In comparison, Prime Minister Scott Morrison will see his pay go up by $11,000 on 1 July 2019.
This is the same day that hospitality workers are hit by the introduction of a third year of penalty rate cuts – totalling 25 percentage points cut from Sunday pay, adding up to a $2000 a year loss for regular weekend workers.
Jo-anne Schofield, National Secretary of United Voice, the hospitality union says, “This final penalty rate cut to be implemented in the new financial year for hospitality and fast food workers is just harsh and unfair. It’s an ongoing attack on workers who earn less than half of the average wage and who rely on penalty rates to pay for the essentials in life.
“We are calling on Scott Morrison to show his understanding of how hard it is for workers to meet increasing costs of living while their pay is cut, by foregoing this year’s $11,000 pay rise.
“Hospitality workers who rely on penalty rates have now endured cuts to their pay at the start of the financial years in 2017, 2018 and now 2019. And all in an environment of rising cost of living. Introducing the cuts incrementally over this period has not disguised the harshness of this decision.
“Scott Morrison is heading a new parliament. He has an opportunity to show that this time round his government will be fair and decent to working people. It’s inconceivable that in the new financial year the Prime Minister’s pay goes up by $11,000 and it goes down by $2,000 for workers doing the hard slog of hospitality work on the weekends.

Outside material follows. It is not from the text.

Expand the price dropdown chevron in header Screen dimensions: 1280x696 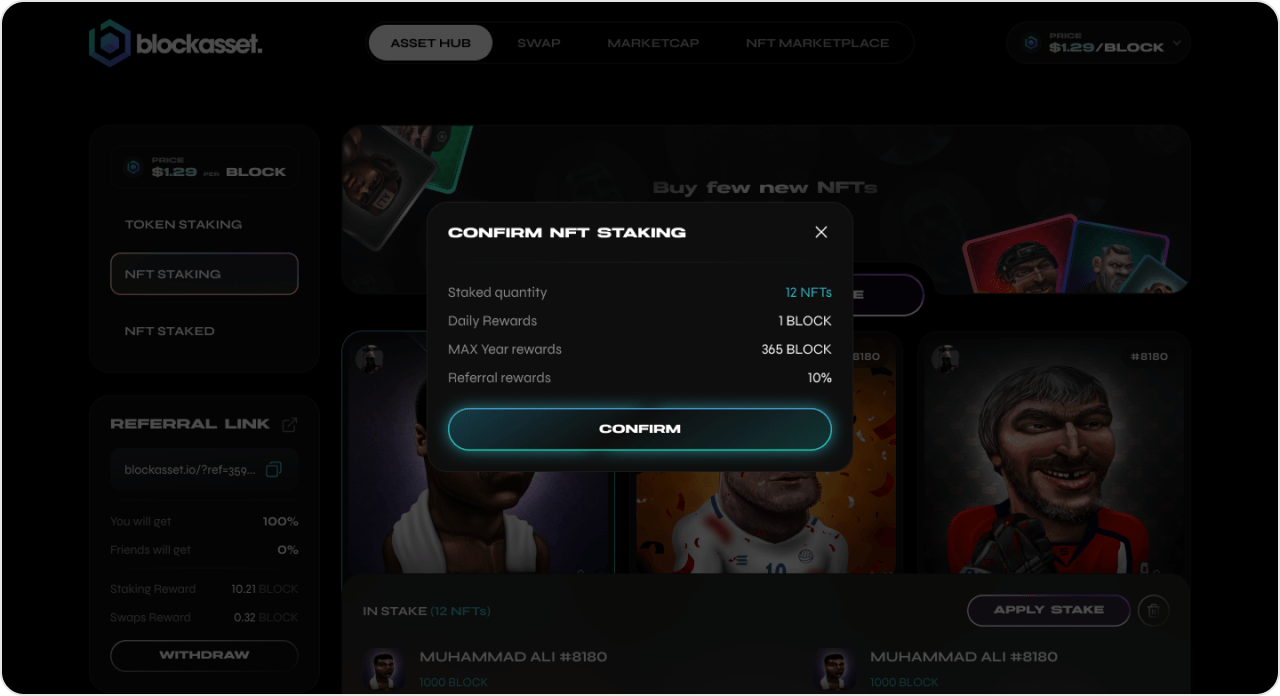coord(1177,43)
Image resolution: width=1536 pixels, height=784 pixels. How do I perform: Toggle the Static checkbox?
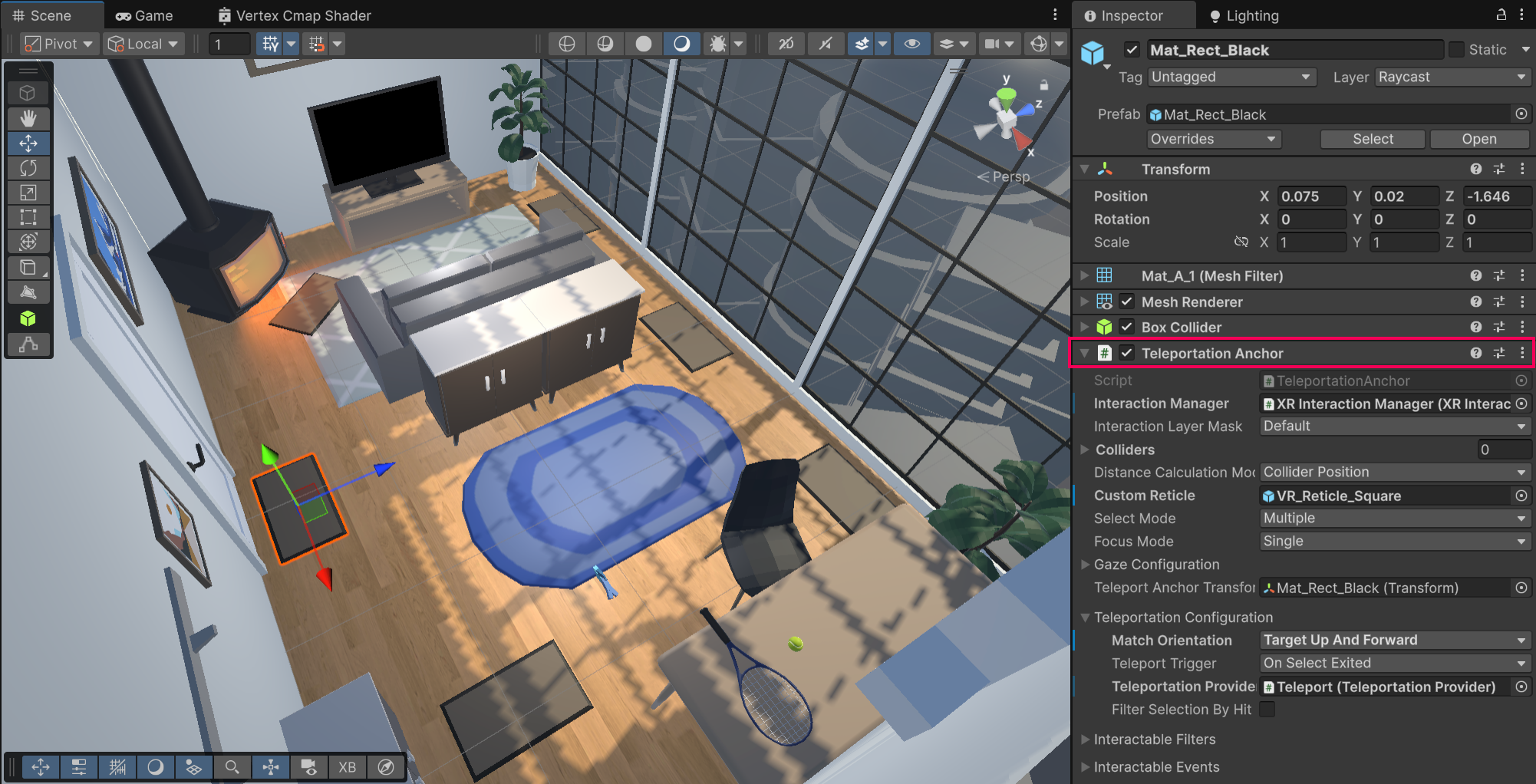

“These cuts have a significant financial impact, the penalty rate cuts add up to $1 billion each year being ripped out of the pay packets of workers in hospitality and retail. United Voice will continue to fight for working people’s rights to secure jobs and fair pay. And we will continue to fight against unfair penalty rate cuts people don’t deserve and can’t afford.”
Research released by the McKell Institute in May revealed that Australian workers will lose $1 billion from the penalty rate cuts over the financial year. Furthermore, recent academic research revealed that across the two years of penalty rate cuts, no extra jobs have been created – and the evidence provided by employer groups to the Fair Work Commission of job outcomes was flawed and biased evidence.
United Voice continues to call on all employers to make the right decision ahead of the new financial year and to not to pass on this unjust cut.